The sale by Tao Yaqiong, also known as Evelyn, was inked in July and completed last month, according to property records seen by Bloomberg News. The so-called good class bungalow sits on 1,446 square meters (15,568 square feet) of land at Dalvey Road, near the Singapore Botanic Gardens. Tao bought the house for S$28.5 million in 2020 and has since redeveloped it.
Zhu, along with co-founder Kyle Davies, once built 3AC into one of the world’s largest crypto-native hedge funds. But it imploded in 2022 after a series of bad bets, amid a broader crypto rout and a spate of collapses in the sector.
Since then, Zhu, who once boasted on social media about “buying all the good class bungalows in Singapore,” has seen his fortunes worsen further. In 2023, Singapore’s financial regulator imposed nine-year bans on Zhu and Davies from conducting regulated financial activities in the city, and Zhu was briefly jailed for a few months last year for failing to cooperate with the task of winding up Three Arrows.
Teneo, the liquidators of 3AC, successfully sought a worldwide $1.14 billion freeze on the assets of Zhu, Davies, and Davies’ wife Kelly Chen last year, arguing that the fund’s creditors are owed roughly $3.3 billion.
Assets subject to the disposal ban include another mansion in Singapore’s Yarwood Avenue, which Zhu bought with his wife for S$48.8 million in late 2021 in their role as trustees, and sought to sell in 2022, Bloomberg News previously reported. It also includes another smaller house owned by Zhu in Balmoral Road.

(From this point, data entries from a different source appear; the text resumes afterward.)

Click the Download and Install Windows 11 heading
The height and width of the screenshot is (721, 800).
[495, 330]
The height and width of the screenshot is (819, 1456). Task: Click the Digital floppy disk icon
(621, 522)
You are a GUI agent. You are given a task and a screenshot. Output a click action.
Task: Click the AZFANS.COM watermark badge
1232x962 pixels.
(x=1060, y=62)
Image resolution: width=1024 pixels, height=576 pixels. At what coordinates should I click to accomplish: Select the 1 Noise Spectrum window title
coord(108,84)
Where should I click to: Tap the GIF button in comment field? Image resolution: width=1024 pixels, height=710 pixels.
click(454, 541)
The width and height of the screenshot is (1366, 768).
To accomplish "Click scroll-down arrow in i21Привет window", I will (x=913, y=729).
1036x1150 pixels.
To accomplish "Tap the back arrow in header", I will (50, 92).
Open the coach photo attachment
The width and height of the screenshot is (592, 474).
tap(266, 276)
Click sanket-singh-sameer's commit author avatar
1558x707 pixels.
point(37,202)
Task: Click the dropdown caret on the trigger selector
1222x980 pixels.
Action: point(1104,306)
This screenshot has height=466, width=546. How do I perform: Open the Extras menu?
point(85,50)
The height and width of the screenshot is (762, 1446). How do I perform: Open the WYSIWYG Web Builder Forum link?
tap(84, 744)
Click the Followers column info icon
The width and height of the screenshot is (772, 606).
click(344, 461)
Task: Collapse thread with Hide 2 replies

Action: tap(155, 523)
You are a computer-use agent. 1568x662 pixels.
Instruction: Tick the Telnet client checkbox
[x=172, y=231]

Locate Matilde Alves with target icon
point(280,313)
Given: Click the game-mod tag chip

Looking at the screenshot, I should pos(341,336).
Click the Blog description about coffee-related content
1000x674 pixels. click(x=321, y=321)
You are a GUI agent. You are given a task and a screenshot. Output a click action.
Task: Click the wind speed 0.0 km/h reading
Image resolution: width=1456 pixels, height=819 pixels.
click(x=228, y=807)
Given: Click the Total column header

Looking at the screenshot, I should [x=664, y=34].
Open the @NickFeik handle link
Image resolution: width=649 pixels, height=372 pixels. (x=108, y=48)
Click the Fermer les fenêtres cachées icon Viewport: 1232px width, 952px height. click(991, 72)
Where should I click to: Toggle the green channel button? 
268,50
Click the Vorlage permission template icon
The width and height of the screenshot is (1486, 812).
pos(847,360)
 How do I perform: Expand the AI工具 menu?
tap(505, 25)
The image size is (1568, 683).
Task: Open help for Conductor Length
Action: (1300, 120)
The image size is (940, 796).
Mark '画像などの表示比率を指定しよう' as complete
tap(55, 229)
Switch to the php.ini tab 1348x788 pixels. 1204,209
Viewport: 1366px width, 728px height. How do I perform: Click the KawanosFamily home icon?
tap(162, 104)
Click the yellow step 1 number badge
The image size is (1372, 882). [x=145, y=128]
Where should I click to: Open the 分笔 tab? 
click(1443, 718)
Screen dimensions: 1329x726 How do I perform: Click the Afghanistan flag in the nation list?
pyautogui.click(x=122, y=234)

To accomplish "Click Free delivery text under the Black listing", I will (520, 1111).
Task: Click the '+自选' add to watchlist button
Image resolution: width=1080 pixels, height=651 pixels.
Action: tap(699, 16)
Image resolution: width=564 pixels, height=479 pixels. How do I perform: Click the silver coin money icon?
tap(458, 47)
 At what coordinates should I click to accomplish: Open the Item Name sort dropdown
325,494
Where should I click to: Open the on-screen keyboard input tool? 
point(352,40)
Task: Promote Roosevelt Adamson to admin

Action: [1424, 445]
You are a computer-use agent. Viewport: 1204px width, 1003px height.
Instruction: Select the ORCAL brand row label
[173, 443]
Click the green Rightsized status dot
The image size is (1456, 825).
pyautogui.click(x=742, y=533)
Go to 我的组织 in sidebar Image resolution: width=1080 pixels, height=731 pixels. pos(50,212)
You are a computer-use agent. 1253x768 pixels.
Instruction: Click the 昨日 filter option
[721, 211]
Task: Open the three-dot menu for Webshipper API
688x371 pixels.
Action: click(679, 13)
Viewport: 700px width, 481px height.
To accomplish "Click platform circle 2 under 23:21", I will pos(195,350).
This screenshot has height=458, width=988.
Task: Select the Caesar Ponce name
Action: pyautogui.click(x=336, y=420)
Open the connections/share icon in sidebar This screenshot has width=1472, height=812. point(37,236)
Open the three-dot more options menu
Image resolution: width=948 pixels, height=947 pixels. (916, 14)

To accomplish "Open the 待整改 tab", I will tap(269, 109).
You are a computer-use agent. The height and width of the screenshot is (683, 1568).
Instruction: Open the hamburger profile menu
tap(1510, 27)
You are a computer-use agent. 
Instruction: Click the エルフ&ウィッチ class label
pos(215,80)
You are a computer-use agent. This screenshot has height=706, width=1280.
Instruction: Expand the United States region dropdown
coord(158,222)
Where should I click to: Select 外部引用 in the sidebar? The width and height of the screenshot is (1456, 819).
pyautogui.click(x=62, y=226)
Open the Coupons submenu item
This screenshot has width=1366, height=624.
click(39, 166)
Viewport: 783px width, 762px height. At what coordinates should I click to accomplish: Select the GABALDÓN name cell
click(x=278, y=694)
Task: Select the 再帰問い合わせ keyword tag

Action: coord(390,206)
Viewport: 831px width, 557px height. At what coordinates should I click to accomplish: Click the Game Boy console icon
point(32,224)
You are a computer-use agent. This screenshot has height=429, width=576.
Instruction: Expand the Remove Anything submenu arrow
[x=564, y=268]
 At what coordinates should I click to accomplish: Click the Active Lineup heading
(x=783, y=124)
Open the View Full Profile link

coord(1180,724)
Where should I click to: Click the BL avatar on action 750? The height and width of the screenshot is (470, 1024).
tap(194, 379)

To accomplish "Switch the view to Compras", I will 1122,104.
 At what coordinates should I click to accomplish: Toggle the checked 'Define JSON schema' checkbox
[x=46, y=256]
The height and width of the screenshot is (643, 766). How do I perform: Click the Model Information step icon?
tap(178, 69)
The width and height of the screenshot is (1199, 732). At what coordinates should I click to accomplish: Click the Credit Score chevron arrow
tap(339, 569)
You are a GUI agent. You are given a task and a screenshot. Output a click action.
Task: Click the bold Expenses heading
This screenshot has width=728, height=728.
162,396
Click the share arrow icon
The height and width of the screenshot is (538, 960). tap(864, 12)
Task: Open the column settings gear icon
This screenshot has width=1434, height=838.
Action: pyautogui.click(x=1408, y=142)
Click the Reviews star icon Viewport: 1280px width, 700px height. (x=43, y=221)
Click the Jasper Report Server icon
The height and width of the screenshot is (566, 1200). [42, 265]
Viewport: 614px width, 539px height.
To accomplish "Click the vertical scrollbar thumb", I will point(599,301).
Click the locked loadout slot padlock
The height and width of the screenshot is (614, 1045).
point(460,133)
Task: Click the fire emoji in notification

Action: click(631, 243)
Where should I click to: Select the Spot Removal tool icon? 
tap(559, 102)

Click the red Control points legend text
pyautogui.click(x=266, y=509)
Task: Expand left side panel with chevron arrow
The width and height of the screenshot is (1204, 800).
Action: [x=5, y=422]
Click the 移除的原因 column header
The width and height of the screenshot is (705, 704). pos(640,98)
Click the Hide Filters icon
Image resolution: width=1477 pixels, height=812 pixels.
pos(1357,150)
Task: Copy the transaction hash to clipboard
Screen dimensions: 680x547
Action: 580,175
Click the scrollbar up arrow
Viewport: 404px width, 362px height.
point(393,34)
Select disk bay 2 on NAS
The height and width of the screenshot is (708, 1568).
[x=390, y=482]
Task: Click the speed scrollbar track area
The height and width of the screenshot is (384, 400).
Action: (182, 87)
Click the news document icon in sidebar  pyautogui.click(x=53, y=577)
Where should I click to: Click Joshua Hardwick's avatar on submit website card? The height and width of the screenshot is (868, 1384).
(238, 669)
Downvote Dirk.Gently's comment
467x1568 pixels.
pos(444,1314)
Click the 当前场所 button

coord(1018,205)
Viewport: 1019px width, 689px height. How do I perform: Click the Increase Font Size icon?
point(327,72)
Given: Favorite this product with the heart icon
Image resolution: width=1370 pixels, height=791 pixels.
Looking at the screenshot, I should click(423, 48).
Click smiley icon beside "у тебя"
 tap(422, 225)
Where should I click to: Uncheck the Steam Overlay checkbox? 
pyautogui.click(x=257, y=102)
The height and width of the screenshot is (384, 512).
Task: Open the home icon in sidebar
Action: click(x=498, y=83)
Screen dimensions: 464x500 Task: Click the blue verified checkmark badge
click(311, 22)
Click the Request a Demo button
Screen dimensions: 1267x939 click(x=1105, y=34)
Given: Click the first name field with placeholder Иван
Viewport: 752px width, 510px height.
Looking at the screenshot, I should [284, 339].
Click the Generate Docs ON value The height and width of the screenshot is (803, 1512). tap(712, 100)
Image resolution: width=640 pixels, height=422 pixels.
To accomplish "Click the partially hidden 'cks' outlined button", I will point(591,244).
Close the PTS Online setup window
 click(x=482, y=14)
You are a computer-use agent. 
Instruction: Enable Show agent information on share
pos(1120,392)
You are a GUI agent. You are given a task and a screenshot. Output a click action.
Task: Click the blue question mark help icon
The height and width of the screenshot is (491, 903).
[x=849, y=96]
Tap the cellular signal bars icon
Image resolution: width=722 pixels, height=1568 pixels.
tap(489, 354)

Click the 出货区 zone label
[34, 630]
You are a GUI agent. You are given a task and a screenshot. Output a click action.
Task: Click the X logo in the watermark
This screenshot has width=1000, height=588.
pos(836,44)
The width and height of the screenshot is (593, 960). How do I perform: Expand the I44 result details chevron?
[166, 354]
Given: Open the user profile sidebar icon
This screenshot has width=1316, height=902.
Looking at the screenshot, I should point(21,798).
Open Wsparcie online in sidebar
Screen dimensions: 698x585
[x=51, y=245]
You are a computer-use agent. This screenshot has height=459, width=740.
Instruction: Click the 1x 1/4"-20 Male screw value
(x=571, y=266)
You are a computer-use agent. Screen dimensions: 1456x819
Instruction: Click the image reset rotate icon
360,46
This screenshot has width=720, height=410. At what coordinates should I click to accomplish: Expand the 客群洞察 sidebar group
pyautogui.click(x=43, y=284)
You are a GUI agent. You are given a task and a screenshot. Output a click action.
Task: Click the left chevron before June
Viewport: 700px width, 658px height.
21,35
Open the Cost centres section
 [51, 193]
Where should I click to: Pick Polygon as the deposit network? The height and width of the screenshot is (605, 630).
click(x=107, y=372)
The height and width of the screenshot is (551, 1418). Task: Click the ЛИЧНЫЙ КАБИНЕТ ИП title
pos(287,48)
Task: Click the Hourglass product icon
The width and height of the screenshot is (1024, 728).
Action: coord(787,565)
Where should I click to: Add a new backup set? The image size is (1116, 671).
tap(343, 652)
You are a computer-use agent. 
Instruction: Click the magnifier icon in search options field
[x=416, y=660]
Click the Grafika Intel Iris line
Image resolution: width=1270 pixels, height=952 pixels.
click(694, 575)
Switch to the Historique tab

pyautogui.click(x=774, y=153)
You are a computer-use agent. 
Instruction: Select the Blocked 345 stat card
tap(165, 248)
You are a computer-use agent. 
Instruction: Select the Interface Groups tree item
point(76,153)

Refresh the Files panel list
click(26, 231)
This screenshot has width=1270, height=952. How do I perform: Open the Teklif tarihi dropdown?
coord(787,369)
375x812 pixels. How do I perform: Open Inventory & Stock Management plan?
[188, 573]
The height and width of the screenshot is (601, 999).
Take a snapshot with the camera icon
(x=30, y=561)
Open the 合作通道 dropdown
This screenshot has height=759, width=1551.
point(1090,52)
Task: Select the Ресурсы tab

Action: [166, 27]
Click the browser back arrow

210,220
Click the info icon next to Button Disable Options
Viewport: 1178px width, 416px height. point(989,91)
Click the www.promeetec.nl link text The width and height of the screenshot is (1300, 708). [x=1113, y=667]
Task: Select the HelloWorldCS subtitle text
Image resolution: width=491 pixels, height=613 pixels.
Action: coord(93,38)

Teneo didn’t respond to a phone call and email sent outside office hours. Zhu didn’t immediately answer a message sent via social media.
The Dalvey house was purchased by Chrispianto Karim, a Singapore citizen, the records show. The Business Times, which earlier reported the transaction, said that he is a member of the Indonesian Karim family, which controls Musim Mas Group, a palm oil conglomerate headquartered in Singapore.